:: Prompt ::
Go through the records and copy each line where the string "computer" occurs.

━━━━━━━━━━━━━━━━━━━━

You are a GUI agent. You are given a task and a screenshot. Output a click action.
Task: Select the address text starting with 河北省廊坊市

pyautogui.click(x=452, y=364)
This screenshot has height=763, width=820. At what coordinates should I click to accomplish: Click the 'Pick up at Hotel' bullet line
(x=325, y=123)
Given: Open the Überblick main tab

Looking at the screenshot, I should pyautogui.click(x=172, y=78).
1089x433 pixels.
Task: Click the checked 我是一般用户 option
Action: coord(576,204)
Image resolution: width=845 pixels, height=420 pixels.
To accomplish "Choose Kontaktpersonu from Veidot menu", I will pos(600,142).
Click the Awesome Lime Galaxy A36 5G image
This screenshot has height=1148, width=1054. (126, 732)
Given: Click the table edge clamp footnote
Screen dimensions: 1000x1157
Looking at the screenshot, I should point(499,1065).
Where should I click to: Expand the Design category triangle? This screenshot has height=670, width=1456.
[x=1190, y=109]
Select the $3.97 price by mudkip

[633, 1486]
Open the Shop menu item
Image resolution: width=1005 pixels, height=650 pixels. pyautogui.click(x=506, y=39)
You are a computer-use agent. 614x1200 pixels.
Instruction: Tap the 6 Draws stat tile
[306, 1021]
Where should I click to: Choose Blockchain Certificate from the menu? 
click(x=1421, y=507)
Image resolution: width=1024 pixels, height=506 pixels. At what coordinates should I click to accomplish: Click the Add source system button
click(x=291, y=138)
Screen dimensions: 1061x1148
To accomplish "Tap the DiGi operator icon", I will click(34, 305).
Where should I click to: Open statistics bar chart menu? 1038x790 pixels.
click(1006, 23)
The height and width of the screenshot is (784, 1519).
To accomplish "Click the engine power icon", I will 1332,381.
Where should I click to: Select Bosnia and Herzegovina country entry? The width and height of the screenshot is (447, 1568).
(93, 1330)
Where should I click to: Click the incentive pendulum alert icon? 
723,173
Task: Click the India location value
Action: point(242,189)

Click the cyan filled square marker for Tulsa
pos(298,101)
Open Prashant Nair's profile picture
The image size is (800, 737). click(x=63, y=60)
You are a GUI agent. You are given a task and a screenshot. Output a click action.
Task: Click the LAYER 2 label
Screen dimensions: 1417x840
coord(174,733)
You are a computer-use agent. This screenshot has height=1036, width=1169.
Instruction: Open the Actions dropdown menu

━━━━━━━━━━━━━━━━━━━━

:: Solution ::
You are a computer-use agent. 614x1200 pixels.
You are a computer-use agent. This screenshot has height=1036, width=1169.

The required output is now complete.